Items listed in a dataset =
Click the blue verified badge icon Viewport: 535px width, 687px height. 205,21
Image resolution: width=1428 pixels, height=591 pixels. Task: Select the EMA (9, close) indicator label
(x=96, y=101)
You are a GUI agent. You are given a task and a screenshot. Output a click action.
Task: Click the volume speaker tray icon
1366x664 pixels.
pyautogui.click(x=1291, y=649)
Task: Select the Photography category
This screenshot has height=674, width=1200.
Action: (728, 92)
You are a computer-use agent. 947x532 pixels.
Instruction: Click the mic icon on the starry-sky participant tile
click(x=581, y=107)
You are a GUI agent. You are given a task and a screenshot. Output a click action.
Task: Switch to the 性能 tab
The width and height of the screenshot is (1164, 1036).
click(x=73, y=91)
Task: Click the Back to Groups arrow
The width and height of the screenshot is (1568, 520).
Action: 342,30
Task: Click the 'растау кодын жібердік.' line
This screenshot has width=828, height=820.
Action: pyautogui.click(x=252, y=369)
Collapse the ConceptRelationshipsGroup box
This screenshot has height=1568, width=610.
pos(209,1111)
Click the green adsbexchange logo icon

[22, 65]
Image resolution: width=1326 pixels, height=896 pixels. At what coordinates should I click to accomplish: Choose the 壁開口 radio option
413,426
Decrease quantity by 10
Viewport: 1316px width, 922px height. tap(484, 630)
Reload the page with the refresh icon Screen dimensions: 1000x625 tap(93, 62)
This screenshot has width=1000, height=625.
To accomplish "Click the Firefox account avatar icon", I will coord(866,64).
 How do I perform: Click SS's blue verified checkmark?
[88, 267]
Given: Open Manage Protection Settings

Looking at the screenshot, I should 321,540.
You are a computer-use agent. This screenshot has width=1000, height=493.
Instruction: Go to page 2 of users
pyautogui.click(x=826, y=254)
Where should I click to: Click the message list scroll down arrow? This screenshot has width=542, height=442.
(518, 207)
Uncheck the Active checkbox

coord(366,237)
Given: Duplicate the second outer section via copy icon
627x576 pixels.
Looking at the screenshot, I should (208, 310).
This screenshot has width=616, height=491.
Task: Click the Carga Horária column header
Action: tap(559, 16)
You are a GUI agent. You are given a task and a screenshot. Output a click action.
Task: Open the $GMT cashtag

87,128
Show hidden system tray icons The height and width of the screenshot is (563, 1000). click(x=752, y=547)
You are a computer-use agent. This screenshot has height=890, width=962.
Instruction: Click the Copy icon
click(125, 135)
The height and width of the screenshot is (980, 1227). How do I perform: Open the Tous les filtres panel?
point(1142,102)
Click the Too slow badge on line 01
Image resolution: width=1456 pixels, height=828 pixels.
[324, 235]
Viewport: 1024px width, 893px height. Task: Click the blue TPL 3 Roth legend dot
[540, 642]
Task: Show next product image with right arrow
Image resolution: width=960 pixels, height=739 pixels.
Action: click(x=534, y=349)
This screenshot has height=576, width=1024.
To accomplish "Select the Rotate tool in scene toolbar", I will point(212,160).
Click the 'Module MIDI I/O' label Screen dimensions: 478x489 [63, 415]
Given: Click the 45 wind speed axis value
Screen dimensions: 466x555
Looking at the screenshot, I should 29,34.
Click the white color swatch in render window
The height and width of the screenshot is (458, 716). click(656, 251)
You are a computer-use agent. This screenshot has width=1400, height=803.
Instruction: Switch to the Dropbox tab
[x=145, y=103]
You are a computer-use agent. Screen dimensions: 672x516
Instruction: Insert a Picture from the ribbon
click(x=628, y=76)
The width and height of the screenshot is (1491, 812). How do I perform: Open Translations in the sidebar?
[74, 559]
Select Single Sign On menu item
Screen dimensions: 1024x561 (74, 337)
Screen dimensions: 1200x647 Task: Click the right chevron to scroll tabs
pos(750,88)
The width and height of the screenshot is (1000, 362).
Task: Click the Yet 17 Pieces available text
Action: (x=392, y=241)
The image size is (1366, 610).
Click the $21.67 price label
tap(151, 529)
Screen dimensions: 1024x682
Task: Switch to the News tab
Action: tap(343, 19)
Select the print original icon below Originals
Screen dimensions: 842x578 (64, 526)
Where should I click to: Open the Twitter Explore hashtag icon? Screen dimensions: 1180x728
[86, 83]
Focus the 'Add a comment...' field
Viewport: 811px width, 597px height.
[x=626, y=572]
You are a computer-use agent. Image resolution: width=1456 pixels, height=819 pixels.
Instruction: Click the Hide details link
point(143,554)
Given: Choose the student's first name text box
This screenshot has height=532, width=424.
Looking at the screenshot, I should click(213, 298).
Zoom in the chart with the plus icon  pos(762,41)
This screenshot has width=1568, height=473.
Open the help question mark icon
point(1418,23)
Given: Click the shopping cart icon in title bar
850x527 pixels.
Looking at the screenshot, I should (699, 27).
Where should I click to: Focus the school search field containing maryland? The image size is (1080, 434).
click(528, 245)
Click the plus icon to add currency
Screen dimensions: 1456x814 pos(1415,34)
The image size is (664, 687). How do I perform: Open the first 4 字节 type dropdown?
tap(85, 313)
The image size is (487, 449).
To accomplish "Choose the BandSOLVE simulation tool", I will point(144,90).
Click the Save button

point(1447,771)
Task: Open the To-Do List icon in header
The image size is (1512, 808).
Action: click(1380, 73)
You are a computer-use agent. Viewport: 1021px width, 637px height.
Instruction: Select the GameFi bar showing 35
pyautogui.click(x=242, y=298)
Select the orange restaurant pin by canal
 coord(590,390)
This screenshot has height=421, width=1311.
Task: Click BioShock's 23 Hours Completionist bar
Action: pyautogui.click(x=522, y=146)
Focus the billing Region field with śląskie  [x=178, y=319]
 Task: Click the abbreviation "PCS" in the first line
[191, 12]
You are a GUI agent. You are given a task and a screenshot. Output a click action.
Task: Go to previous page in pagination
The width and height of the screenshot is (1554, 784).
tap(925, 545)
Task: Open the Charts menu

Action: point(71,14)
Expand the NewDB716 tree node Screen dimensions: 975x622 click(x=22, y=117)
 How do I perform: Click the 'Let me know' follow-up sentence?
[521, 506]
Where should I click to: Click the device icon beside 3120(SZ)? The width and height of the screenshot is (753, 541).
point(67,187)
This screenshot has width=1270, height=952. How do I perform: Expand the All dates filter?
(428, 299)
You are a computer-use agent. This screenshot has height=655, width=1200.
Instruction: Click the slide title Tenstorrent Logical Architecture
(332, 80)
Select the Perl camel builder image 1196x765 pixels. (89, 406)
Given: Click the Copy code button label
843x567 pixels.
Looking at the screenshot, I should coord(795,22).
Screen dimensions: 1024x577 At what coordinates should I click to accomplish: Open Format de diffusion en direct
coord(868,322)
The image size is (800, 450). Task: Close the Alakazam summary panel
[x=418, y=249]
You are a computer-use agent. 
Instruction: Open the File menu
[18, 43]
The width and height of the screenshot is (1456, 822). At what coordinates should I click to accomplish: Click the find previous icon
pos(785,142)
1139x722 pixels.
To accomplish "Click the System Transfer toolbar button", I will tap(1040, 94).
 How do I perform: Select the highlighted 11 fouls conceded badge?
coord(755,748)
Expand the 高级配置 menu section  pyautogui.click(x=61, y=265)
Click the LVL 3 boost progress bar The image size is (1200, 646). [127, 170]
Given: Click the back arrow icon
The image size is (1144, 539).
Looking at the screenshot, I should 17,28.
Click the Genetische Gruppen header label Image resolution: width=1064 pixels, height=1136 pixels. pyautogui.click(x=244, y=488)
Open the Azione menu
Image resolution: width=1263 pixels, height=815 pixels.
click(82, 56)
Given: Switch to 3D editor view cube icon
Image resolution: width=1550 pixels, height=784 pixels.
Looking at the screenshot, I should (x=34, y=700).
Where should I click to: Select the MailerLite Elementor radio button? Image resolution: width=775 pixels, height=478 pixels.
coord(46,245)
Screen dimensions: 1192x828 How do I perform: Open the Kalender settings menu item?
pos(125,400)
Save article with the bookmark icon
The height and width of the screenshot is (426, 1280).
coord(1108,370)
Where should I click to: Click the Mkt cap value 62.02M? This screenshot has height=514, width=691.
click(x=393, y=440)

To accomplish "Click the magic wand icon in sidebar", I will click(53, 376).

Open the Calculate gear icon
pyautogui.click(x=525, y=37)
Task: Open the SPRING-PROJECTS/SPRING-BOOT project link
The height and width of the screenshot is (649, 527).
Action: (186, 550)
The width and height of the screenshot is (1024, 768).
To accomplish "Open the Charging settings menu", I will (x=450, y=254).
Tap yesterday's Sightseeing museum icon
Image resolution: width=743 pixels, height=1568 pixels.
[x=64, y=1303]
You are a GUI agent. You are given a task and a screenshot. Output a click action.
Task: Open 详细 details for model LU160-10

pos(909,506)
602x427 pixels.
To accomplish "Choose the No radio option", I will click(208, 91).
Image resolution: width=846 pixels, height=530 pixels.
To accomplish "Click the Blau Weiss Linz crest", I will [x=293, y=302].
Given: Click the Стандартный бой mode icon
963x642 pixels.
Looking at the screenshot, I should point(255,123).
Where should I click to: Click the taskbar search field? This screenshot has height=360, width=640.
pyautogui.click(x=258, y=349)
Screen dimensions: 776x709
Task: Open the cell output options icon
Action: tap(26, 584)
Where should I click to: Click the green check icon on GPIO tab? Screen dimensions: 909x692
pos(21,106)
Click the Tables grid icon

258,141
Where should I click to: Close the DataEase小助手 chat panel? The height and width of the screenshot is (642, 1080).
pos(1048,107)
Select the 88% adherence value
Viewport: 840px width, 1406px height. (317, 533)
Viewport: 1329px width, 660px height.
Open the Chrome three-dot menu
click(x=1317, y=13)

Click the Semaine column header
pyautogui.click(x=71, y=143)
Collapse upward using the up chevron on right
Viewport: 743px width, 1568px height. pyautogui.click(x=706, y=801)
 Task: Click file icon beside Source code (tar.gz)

Problem statement = I'd like the lines above from the one with "Open the Azione menu" up to and including the one with "Save article with the bookmark icon" copied exactly, with no other lines.

Your solution =
Open the Azione menu
Image resolution: width=1263 pixels, height=815 pixels.
click(82, 56)
Given: Switch to 3D editor view cube icon
Image resolution: width=1550 pixels, height=784 pixels.
Looking at the screenshot, I should (x=34, y=700).
Where should I click to: Select the MailerLite Elementor radio button? Image resolution: width=775 pixels, height=478 pixels.
coord(46,245)
Screen dimensions: 1192x828 How do I perform: Open the Kalender settings menu item?
pos(125,400)
Save article with the bookmark icon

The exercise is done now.